All of these things will get done much more stylishly now that I've donned my sequined dress (over black cords and under a cardigan, to mitigate some of the sparkliness for daytime). But the McDonalds-ing and butter-fest-ing (see above) have taken their tole - the dress does not go on as smoothly as it has in previous seasons.

So I feel like a sparkly saugsage, but those are two of my favorite things so I guess I am pretty lucky.

Wednesday, December 9, 2009

Being Present

I've been working on being present and focused in both my work and home lives - trying not to answer my cell phone in meetings and trying not to be on my laptop when my kids are around.

This morning I realized that it's just as important in emailing. Even (especially) in sending out a form email asking for signatures on a legal document. I needed to find some quiet space and wakeful time to focus on each person and figure out what I wanted to communicate.

In the end, the emails were mostly the same, but I did stop to think about each person individually, and hopefully some small part of my effort to be present came across.

It's actually easier NOT to make the effort when there is someone right in front of you because of the illusion of presence physical proximity can create.

I had to consciously focus on my emails, and it made me realize that I should apply myself more devotedly to the people who are right in front of me.

Monday, December 7, 2009

The Best of Times

Last Friday, a new investor said to me, "Remember to have fun! These are the best of times."

The only other time anyone has said that to me was when I had my first baby. These are the best of times?!! Not sleeping more than 3 hours at a stretch, wearing the same clothes for weeks on end and going through my reserve of antepartum percoset while riding the ups and downs of a high speed emotional roller coaster??!!

At least this time I don't smell like throw-up (to the best of my challenged olfactory senses) . . . but then again I'm out of percoset.

But I do have to admit that I often wish I hadn't been as crazy my first year as a mom. I wish I had been able to accept the changes in my life -and I wish I hadn't felt like I had to take my "time off" to organize a decade's worth of photos and suddenly begin cooking every meal from scratch (a habit that died as suddenly as it appeared). Why didn't I just pause to breathe and enjoy?

I'm trying to think about what the Julep equivalent is of the kissable chubby cheeks I miss - what should I be stopping to savor?

My first thought is that I cherish my connections with guests and employees who have been part of starting Julep.
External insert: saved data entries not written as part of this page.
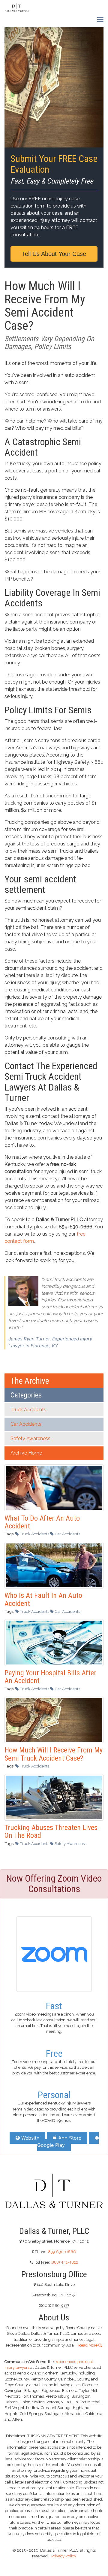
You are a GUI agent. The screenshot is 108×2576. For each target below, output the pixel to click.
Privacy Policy (63, 2556)
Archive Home (26, 1453)
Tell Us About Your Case (54, 253)
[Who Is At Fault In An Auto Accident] (54, 1565)
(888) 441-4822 (64, 2262)
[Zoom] (54, 1953)
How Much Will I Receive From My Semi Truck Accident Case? (53, 1754)
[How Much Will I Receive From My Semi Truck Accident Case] (54, 1719)
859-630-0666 (62, 2252)
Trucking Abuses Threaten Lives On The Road (51, 1831)
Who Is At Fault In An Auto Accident (43, 1599)
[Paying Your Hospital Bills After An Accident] (54, 1642)
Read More (88, 2345)
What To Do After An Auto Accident (42, 1522)
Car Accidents (25, 1424)
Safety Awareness (30, 1438)
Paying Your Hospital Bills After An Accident (50, 1677)
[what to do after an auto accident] (54, 1487)
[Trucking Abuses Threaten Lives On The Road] (54, 1797)
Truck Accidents (28, 1409)
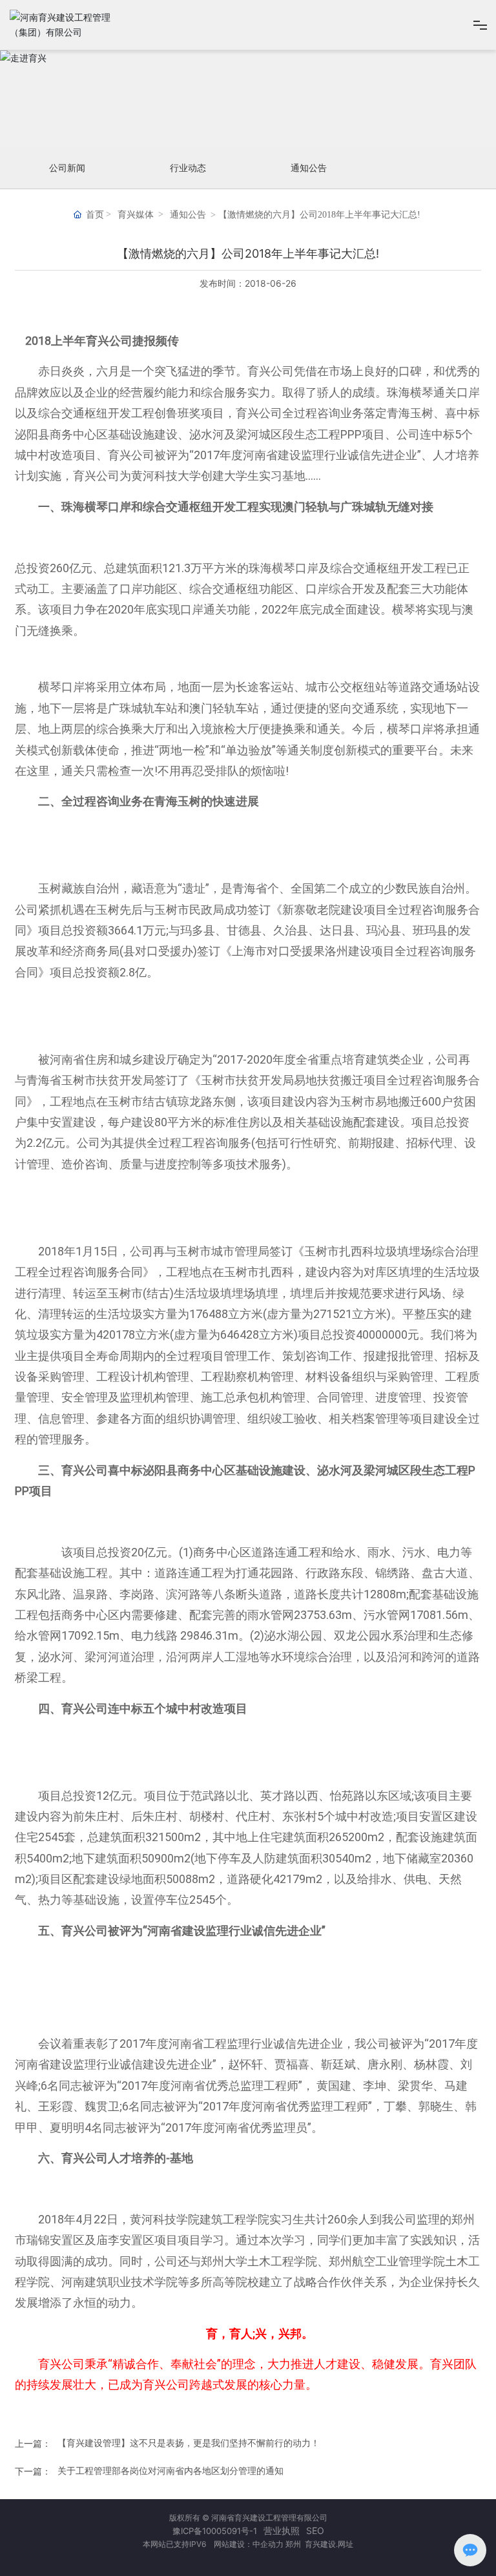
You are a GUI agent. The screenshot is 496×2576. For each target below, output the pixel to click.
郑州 (294, 2544)
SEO (315, 2530)
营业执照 (282, 2530)
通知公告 (309, 167)
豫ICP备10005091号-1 (214, 2531)
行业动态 (188, 167)
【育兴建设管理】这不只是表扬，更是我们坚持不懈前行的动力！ (188, 2443)
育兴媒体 (136, 215)
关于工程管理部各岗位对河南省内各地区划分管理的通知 (170, 2470)
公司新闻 (67, 167)
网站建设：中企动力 (248, 2544)
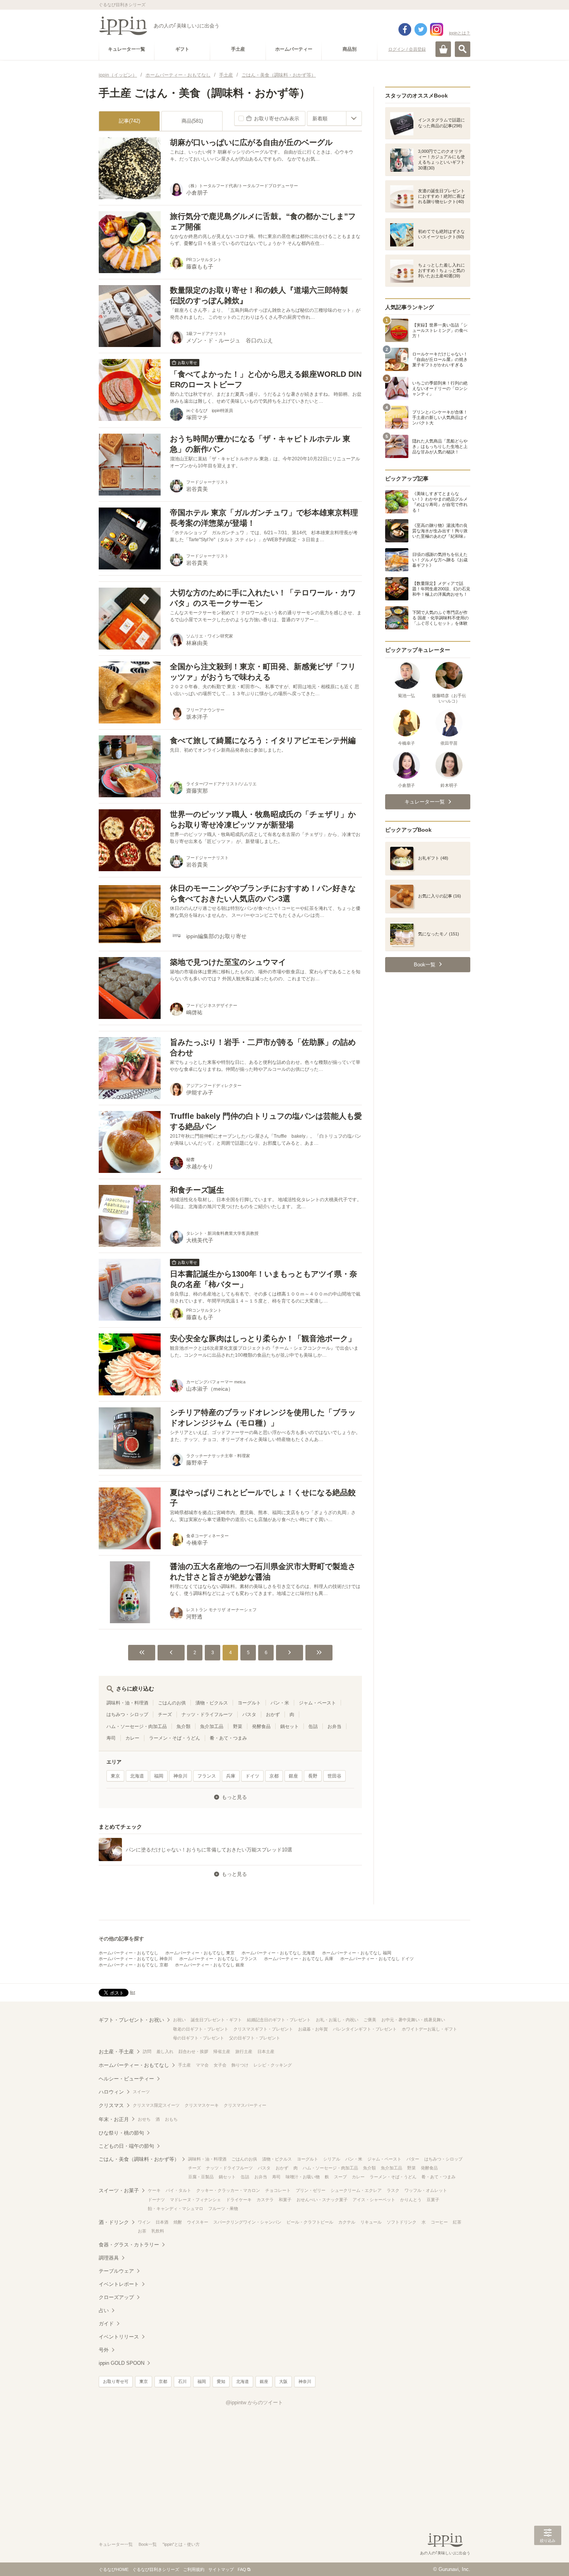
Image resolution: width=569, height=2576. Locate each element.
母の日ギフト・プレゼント (198, 2038)
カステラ (265, 2199)
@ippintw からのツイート (254, 2402)
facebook (404, 29)
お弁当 (334, 1726)
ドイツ (252, 1776)
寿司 (111, 1738)
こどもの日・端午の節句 (126, 2146)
I need to be sure to enjoy these special relationships that are grounded in this unique moment in time that will never happen again.

And keep stopping by Trader Joe's for pre-made dinners.

Sunday, December 6, 2009

Is it worth it vs. Is it painless

Leading Julep is by far the most engaging job I've ever had. It is also the most joyful, painful, fun, stressful, exciting, and draining. Like every significant relationship in my life, the central question to me is, "Is it worth it?" Answering "YES" to this question is very powerful.

Because the avoidance of pain is NOT why one would decide to start-up a high-end retail start-up in the worst economic times in a half-century. There are mainly more painless options in the world.

What makes Julep worth it for me is:

  • Awesome guests who come in with their moms, daughters, sisters, and colleagues - just the way we dreamed
  • Amazing colleagues I learn from everyday
  • Stretching and learning everyday

There is nowhere else I'd rather be.